Look at their faces…
Faces of today
- St Elizabeth, the mother of John the Baptist
- The Virgin Mary, the mother of Christ
On the left, rich well-fed Lizzie, the wife of a Temple Priest, very high status, a face we can see in Waitrose nowadays, and on the right lowly Mary, the teenager who got pregnant and says that God did it! Covering over her deep insecurities and savage hurts with mistrust and slight sneer.
All this, I venture, caught in these marvellous faces. Local faces, True faces. Faces we meet everyday.
And yet she made the trip, to see Mrs Big Noise, because she trusted in God; this was not just dropping in on a posh cousin though. In a society of strict social boundaries based on patron and client relationships, breaking these boundaries must have been so shocking to the reader let alone the two woman involved.
Yet totally trash them Lizzie does, saying
‘Blessed are you amongst women and blessed the fruit of your womb. And is this happening to me – that the mother of my Lord comes to me?’
Luke 1, 42:43
Which was the sound of society’s rules crashing into ruin.
And with the next picture, the only other one finished, a dude proclaiming ‘The barren Elizabeth gave birth,’ it ends.
On the remaining panels sketched out scrolls and outlines, as if the painters just downed tools one day and ghosted away; another society crashing into ruins, though not in such a good way.
The Reformation had lumbered into town
“The blood-dimmed tide is loosed, and everywhere
The ceremony of innocence is drowned…
… And what rough beast, its hour come round at last,
Slouches towards Bethlehem to be born?”
WB Yeats, The Second Coming
Medieval stained glass
The faith-filled stained glass now faded, cracked, only surviving because it is small and up in the lights, meanings half-remembered, fragmented beauty whispering softly.
The Angel Gabriel desperately seeking
A medieval Angel Gabriel, part of an Annunciation scene now broken up, scattered, no Mary here, Gabriel’s words shattered and full of static, stuttering across universes, despairingly questing the Mother for God, hoping against hope that Mary will return for the faith of her folk
Ave, gratia plena, Dominus tecum
Hail, favoured one, the Lord is with you
Luke1:28
A desperate SOS across the airwaves, seeking, seeking…
The desolation of George Chudleigh
And then this desolation.
The 1657 memorial to George Chudleigh, made from wood, a real rarity, bigging himself up and showing just what a well connected big boy he was, with the coats of arms of all his family networks and his own enormous display at the top.
No Christ, no Incarnation, no God for the poor, and where does George’s family decide to put it originally? On top of the wall painting of Christ, hiding it away for over two hundred years.

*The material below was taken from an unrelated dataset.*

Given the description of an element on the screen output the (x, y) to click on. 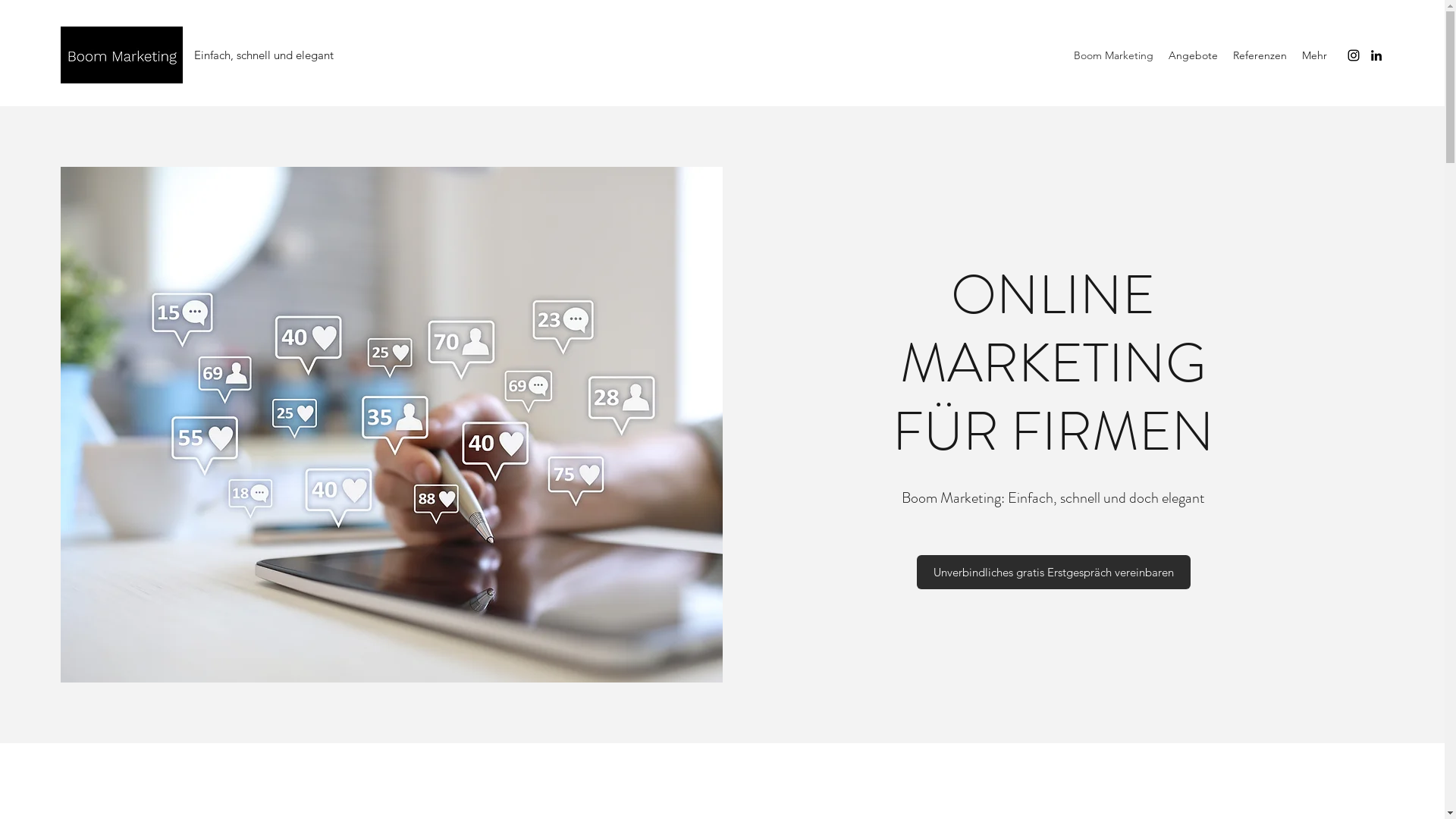
Boom Marketing Element type: text (1113, 54)
Angebote Element type: text (1193, 54)
Referenzen Element type: text (1259, 54)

Oh Georgie lad, you poor, poor soul.
This, to be clear, is not about Protestantism against Roman Catholicism, it is the destruction of a local culture and its replacement with… not much, to be fair, out here in the deep rural.
The end?
The eternal Holy Spirit
Thankfully not.
The Holy Spirit is still here, a raggedy, feathery, scrappety old bird, not the modern soap and water version.
This one will lie in wait behind the next tree, rocket from a blue sky, prowl dark city streets, pounce anytime to hurl us into a revelation of the Divine, each to our own way.
This one is not going down without a fight, it torpedoes us with constant love and infinite compassion, the sneaky little dazzler.
Life goes on, and faith is always there in unexpected corners.
The end of history and the permanence of beauty
Wondering at the traces of this old Devon civilisation misting around Ashton church, it is difficult not to feel nostalgia for the unreachable, a wistfulness for the beauty of folk, creativity and faith that peeks shyly through time’s darkling glass.
A sophisticated faith gilded with the art of cultured people, even here down in deep country Devon, and we can see the intensity, and we can see the end and yet a continuance.
The church, the beauty, the faith, the wonder are all still here, all still valued, all still loved…
And to touch this, ever so slightly, ever so gently, is a rare privilege and a pure delight.